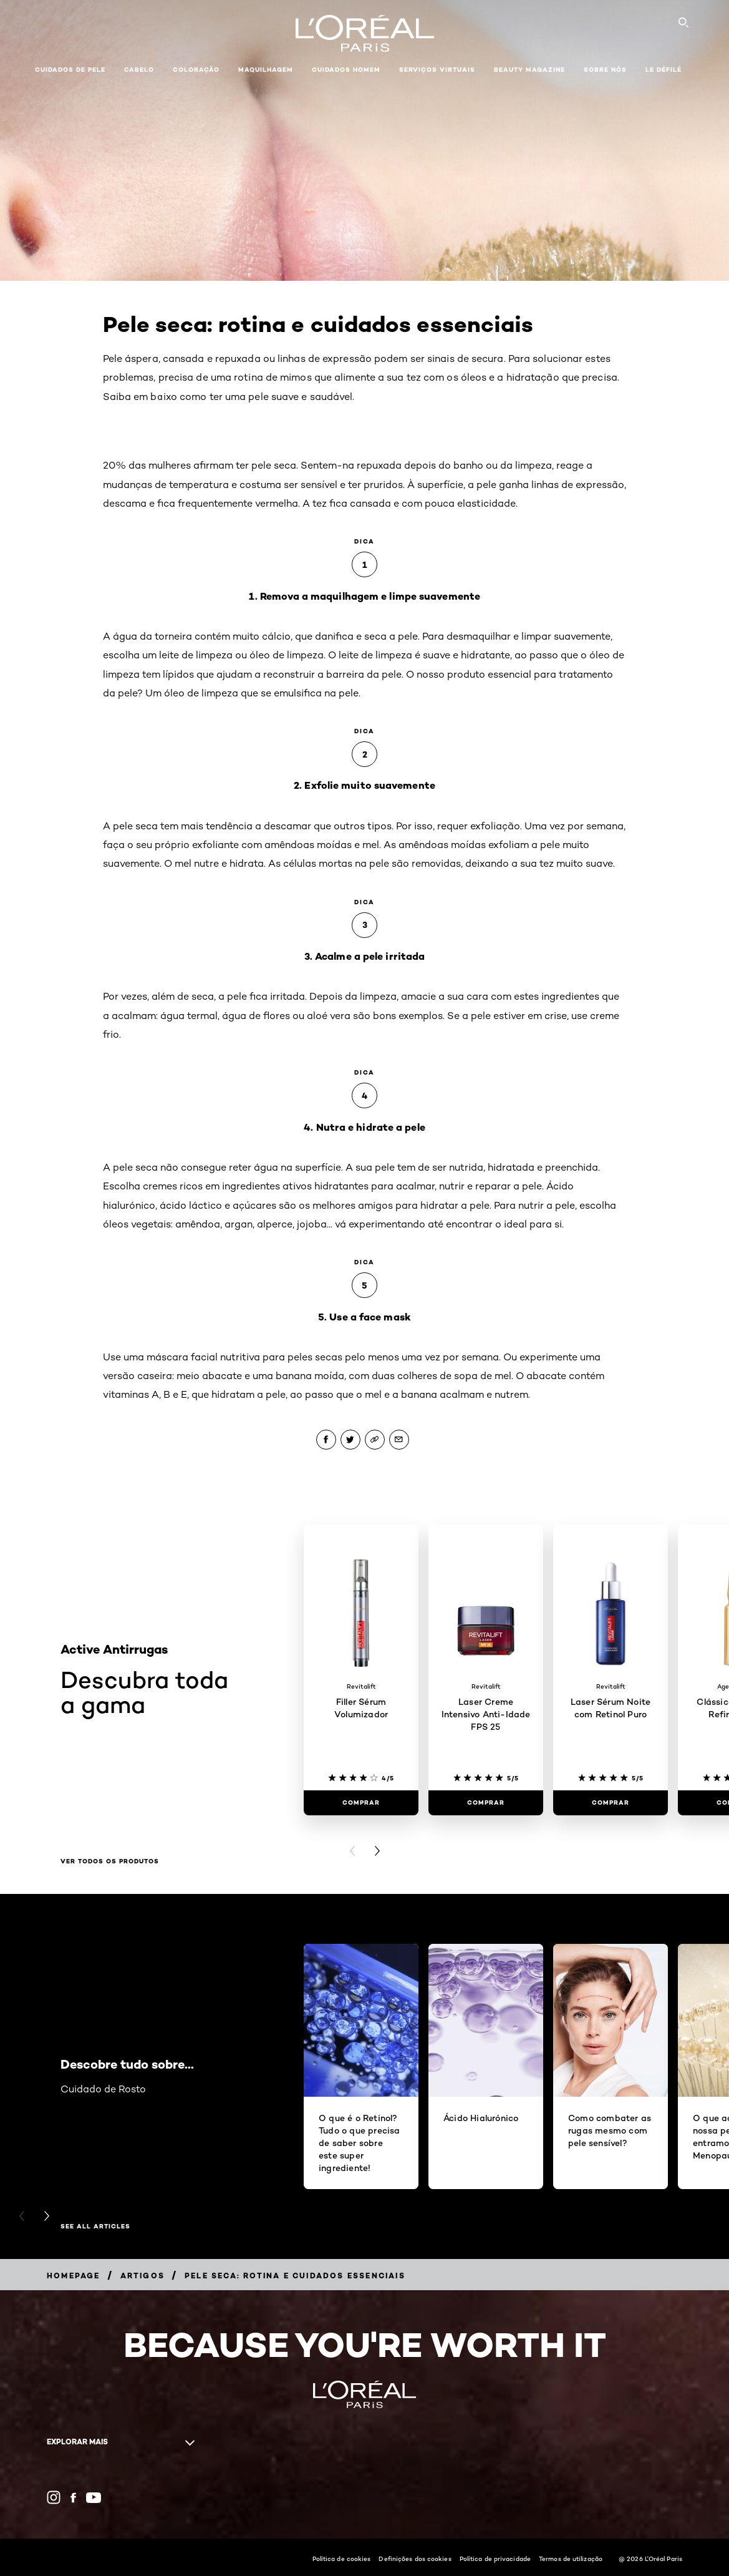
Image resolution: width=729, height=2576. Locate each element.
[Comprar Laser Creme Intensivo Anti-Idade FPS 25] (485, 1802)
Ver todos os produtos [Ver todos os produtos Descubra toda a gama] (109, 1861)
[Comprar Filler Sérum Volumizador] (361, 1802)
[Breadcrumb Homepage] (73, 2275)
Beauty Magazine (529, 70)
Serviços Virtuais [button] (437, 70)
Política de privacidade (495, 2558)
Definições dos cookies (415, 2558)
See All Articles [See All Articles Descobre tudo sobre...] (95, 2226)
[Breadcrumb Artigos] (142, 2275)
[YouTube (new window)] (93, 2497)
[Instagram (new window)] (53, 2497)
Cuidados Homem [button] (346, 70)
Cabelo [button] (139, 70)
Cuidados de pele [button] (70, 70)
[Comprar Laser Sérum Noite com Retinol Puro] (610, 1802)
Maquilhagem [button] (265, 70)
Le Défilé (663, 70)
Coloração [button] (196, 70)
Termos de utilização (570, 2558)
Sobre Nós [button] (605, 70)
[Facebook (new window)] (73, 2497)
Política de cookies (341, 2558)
...
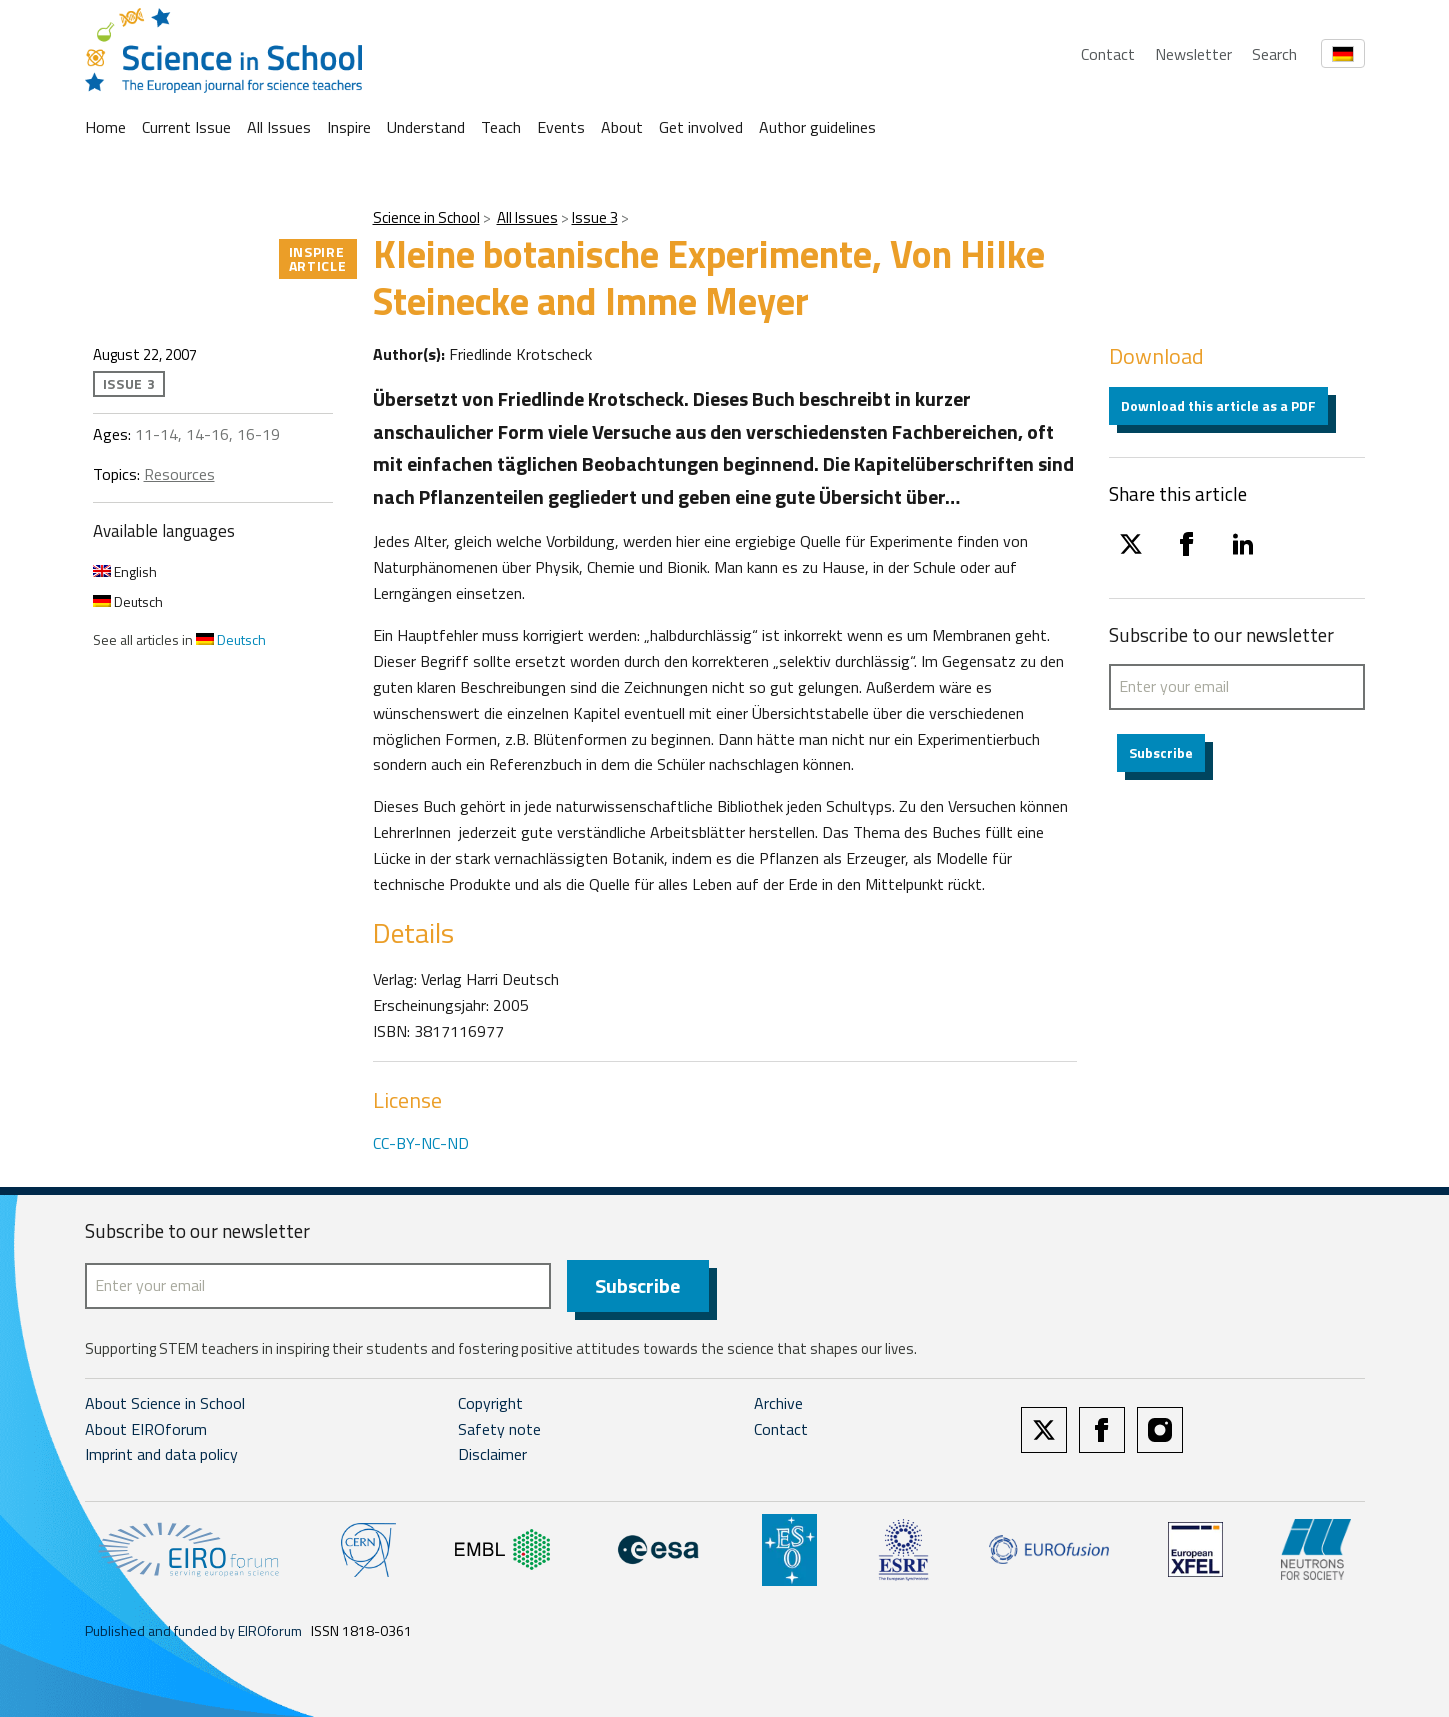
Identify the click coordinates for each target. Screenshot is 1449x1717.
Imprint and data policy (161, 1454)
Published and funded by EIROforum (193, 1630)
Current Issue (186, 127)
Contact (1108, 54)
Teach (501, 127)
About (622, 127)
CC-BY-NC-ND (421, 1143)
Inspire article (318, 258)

## WRITTEN TASK
Copy the data between the lines holding "[Comprar Laser Sérum" and "[Facebook (new window)] (73, 2497)", inclusive, and switch "Termos" to "Condições" while keeping everything else the same.

## CORRECT RESULT
[Comprar Laser Sérum Noite com Retinol Puro] (610, 1802)
Maquilhagem [button] (265, 70)
Le Défilé (663, 70)
Coloração [button] (196, 70)
Condições de utilização (570, 2558)
Sobre Nós [button] (605, 70)
[Facebook (new window)] (73, 2497)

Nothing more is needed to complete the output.